“Numbers Reflect Steady Growth,” Liahona, June 2008, N5–N6
New official Church membership numbers surpassed 13 million for the first time when statistics were released at the general conference of the Church in April 2008. The numbers reflect steady growth for the Church worldwide. According to recent trends, the Church is growing by about one million people every three years worldwide.
Growth rates vary across the world and are highest in areas such as Africa, where, according to Church statistics, Nigeria is experiencing an annual growth rate of 8.1 percent. In the period from 2000 to 2006, Nigerian membership has grown from about 30,000 to almost 79,500.
The Church creates a membership record when an individual is baptized and confirmed into the faith. For example, in 2006 there were more than 272,800 convert baptisms. The Church also creates a membership record for a child with the parents’ consent. However, children are not counted as members if they turn age 9 and are not yet baptized and confirmed. The net increase for these “children of record” for 2006 was more than 94,000.
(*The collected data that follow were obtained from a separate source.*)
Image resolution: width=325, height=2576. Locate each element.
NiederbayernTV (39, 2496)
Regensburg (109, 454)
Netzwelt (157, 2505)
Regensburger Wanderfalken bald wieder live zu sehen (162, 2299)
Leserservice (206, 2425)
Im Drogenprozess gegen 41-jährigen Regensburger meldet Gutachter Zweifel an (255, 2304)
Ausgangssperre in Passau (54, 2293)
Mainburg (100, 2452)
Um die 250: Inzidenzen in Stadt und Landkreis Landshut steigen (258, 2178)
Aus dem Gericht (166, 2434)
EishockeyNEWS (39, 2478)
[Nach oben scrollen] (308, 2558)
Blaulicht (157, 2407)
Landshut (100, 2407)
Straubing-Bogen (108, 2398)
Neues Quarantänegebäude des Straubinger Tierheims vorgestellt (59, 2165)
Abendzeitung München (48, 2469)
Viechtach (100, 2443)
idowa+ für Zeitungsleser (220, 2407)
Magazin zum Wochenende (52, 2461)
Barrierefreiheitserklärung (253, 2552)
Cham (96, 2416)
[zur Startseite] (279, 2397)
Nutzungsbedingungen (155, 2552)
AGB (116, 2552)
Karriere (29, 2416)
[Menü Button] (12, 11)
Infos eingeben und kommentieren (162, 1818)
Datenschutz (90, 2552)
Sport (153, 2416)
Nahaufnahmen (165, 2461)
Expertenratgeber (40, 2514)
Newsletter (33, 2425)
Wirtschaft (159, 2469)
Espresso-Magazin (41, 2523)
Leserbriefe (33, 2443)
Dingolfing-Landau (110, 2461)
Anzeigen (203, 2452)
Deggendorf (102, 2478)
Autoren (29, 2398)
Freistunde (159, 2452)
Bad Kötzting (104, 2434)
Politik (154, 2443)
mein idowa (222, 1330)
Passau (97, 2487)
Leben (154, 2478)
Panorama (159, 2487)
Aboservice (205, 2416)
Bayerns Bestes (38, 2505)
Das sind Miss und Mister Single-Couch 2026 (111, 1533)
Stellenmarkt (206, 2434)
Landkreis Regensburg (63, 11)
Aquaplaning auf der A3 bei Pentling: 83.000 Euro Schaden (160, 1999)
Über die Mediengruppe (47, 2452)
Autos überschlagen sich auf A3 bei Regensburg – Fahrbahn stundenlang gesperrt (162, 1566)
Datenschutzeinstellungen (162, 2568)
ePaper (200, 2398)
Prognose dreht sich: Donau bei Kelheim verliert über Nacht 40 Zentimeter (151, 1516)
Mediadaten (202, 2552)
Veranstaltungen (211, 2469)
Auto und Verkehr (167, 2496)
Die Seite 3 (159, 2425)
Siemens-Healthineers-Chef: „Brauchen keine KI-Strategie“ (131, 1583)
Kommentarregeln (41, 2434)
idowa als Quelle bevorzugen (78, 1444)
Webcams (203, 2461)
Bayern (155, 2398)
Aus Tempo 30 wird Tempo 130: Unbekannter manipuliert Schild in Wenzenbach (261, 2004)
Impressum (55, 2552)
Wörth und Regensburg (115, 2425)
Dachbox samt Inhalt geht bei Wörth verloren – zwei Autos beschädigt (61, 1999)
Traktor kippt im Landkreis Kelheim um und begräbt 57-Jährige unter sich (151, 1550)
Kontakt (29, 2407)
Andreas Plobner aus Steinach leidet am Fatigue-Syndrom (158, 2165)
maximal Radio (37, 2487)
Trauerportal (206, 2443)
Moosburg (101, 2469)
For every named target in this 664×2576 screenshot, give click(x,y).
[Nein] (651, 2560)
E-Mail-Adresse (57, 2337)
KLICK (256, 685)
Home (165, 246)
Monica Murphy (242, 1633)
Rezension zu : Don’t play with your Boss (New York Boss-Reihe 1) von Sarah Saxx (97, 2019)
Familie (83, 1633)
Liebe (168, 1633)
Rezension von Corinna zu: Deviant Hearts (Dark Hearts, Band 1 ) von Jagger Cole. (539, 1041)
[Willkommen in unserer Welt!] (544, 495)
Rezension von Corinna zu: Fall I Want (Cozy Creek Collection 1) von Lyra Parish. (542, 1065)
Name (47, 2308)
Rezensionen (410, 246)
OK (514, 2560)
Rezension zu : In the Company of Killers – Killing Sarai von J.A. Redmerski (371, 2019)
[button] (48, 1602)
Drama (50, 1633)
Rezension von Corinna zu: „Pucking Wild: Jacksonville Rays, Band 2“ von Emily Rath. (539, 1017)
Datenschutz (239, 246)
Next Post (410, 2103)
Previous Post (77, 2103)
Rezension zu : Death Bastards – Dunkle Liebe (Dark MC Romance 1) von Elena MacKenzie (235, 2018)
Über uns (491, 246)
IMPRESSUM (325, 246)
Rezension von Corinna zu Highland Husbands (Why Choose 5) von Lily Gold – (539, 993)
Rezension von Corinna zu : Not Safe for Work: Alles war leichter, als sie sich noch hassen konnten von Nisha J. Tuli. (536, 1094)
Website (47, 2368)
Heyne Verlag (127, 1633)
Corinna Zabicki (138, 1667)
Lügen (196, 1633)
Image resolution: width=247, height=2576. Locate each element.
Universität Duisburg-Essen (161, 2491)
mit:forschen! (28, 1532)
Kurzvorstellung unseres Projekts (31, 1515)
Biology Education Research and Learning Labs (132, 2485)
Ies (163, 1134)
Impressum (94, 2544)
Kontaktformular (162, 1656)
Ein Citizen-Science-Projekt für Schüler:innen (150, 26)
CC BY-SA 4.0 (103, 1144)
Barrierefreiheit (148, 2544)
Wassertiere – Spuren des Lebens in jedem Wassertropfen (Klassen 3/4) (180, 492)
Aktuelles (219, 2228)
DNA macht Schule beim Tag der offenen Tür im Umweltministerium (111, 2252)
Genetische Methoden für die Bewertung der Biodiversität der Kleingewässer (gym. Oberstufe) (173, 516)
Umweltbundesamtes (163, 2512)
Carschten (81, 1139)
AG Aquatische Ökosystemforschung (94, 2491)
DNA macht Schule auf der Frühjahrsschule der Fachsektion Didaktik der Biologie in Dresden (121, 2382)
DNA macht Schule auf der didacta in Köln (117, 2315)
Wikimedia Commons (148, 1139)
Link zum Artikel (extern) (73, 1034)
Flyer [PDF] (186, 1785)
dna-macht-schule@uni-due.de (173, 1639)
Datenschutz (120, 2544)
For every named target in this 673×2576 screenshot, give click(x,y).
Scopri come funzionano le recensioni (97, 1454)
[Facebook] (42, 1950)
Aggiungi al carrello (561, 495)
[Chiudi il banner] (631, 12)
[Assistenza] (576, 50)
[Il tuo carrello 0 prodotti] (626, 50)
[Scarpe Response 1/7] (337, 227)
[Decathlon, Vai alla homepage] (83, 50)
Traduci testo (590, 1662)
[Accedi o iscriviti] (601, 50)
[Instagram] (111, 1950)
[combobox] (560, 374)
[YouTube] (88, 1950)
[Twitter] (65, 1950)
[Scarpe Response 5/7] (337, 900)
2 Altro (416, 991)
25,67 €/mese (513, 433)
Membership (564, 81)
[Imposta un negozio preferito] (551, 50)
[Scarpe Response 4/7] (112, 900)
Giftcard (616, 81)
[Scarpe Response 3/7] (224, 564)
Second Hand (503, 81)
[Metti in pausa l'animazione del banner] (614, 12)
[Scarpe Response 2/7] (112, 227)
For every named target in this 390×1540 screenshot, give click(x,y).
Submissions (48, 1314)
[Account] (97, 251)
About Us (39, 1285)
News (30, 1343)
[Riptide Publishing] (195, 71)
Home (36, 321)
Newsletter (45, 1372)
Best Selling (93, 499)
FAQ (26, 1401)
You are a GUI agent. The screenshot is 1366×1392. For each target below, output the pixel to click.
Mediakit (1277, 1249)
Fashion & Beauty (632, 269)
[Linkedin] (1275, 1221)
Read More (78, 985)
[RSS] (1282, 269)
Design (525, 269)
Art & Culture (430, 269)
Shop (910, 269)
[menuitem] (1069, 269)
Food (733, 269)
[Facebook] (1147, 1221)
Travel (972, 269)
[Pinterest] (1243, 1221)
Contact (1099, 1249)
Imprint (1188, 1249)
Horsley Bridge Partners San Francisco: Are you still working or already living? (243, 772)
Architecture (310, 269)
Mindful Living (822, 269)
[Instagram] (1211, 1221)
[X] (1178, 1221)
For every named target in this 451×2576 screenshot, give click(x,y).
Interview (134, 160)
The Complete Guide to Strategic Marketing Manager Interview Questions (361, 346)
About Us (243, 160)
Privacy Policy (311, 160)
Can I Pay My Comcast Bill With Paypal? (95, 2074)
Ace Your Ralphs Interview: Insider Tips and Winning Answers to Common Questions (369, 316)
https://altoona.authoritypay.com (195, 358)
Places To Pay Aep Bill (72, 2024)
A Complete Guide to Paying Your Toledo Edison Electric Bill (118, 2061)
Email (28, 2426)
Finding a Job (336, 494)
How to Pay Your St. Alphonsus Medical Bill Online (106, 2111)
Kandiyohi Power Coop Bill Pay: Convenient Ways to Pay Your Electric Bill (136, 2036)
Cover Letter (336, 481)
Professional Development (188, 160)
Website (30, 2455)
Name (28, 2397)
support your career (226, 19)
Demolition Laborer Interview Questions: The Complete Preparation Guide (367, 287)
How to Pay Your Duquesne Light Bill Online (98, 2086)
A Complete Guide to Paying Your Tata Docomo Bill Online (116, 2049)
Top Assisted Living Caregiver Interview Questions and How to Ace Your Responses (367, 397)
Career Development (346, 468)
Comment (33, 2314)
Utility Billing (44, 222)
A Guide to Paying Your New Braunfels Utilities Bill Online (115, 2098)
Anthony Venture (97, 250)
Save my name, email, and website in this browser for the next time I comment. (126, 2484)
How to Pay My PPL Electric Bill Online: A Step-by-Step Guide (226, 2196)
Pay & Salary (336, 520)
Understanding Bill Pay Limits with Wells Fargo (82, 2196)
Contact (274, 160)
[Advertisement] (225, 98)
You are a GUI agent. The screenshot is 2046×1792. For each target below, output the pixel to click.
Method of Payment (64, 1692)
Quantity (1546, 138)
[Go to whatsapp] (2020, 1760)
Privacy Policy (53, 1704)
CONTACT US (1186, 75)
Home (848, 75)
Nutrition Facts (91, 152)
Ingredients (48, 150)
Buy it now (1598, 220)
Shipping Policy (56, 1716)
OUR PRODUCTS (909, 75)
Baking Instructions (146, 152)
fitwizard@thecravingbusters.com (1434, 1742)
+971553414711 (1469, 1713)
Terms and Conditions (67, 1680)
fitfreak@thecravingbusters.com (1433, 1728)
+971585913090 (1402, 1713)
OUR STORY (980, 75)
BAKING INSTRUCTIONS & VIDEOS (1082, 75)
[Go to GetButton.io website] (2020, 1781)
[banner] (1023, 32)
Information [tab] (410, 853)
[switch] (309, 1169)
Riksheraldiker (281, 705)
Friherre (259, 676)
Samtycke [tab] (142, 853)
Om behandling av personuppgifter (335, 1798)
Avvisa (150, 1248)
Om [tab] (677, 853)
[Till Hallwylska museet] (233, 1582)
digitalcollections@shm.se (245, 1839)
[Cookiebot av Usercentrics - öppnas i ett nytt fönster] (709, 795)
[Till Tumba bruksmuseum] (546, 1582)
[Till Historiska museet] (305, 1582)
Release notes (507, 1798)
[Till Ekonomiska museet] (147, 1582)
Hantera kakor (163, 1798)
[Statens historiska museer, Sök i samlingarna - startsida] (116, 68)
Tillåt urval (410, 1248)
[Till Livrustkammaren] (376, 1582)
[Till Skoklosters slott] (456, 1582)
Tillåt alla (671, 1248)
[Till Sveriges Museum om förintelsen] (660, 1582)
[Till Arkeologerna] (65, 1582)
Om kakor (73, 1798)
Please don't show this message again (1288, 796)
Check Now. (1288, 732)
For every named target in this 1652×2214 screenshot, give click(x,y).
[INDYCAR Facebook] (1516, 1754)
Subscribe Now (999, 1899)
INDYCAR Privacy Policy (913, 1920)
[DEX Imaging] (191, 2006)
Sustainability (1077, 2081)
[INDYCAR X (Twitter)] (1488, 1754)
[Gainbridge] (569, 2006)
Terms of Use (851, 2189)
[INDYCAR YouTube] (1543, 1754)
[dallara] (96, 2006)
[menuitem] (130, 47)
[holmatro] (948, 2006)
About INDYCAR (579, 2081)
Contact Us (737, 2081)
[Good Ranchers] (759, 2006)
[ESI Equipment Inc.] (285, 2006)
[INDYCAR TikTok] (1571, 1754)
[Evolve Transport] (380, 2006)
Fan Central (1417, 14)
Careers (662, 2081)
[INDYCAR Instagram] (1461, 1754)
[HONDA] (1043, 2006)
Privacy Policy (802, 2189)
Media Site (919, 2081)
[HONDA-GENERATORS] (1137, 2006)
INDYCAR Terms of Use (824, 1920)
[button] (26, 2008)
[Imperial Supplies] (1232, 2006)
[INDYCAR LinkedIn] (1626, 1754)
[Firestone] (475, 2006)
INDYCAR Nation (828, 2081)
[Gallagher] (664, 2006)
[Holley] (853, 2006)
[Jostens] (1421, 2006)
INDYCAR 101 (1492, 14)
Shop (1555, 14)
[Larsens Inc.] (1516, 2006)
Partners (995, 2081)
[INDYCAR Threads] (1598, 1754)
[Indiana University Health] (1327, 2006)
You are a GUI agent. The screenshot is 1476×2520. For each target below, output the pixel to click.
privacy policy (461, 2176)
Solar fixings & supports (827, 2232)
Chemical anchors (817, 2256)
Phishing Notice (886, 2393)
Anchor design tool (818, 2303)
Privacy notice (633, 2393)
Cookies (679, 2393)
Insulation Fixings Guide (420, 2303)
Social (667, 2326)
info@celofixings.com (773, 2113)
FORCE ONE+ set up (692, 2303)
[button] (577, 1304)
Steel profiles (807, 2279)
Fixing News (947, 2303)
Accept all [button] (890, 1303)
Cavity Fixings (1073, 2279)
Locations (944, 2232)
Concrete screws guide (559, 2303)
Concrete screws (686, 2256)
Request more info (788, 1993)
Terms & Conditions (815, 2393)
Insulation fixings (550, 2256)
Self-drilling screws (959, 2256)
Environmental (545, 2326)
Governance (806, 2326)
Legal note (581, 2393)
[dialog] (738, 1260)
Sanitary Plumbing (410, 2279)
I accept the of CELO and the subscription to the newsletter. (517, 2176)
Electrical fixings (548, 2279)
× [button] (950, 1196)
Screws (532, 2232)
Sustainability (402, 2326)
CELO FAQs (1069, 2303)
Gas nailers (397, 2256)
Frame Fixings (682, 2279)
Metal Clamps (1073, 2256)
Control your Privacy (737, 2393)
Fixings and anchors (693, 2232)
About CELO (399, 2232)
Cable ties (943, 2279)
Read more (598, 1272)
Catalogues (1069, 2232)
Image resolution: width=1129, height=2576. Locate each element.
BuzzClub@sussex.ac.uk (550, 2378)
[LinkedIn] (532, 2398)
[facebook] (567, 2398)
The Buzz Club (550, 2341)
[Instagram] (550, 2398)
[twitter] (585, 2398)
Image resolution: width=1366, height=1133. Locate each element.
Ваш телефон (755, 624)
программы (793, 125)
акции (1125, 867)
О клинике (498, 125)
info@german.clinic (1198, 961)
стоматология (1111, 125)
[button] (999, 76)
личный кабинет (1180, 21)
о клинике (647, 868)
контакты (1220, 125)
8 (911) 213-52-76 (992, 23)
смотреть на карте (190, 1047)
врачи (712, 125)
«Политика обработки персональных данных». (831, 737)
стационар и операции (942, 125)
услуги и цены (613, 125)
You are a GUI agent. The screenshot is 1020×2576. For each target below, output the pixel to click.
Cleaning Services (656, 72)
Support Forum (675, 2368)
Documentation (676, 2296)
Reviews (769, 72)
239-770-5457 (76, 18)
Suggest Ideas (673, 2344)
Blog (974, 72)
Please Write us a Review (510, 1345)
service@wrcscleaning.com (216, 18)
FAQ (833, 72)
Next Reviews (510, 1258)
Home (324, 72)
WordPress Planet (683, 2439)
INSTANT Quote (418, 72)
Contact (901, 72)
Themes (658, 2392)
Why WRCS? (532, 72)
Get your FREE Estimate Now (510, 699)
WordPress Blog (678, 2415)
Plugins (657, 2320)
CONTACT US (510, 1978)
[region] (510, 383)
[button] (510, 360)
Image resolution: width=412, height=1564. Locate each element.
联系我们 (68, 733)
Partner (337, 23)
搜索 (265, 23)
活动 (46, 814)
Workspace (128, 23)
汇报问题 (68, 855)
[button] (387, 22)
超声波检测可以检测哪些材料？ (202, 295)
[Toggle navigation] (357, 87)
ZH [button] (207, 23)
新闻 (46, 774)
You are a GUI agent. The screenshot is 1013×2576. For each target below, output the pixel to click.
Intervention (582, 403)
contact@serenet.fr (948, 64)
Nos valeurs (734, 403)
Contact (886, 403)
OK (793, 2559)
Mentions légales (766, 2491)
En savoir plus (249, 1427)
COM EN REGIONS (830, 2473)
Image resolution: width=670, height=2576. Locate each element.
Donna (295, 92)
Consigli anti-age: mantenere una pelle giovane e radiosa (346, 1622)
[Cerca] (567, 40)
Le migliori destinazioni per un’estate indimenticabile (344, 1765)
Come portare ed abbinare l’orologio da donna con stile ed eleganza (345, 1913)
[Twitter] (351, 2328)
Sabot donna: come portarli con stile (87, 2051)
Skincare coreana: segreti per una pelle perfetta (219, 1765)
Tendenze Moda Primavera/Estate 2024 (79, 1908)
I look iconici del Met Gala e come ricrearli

Glen Buckner, a Church statistician and a member of the Association of Statisticians of American Religious Bodies, explains that the “member count is inclusive by intent and design.” He says remembering all members, despite their activity level, is important. This methodology differs from how other faiths count membership. The Yearbook of American & Canadian Churches, which recognized the Church as the fourth-largest religious body in the United States, acknowledges that there are no standards or customary church tallies used by ecclesiastical organizations. The yearbook states that “no single standard for data collection exists to apply across the variety of ecclesiastical structures reported in the Yearbook. Moreover, the definitions of membership and related terms differ widely from one church structure to another.”
In fact, the study Religious Congregations & Memberships in the United States 2000 by Dale E. Jones and others concluded that “the most critical methodological problem [of the study] was that of defining membership. … Since there is no generally accepted statistical definition of membership, it was felt that the designation of members rested finally with the religious bodies themselves.”
A good indicator of robust Church growth is its building program. There are currently 8,254 meetinghouses outside the United States, which shows a 10 percent growth rate over the past five years. That trend has also proven true in the U.S., where there are now 6,361 meetinghouses, which shows a 9.6 percent growth rate for the same time period. Many of these meetinghouses accommodate several congregations.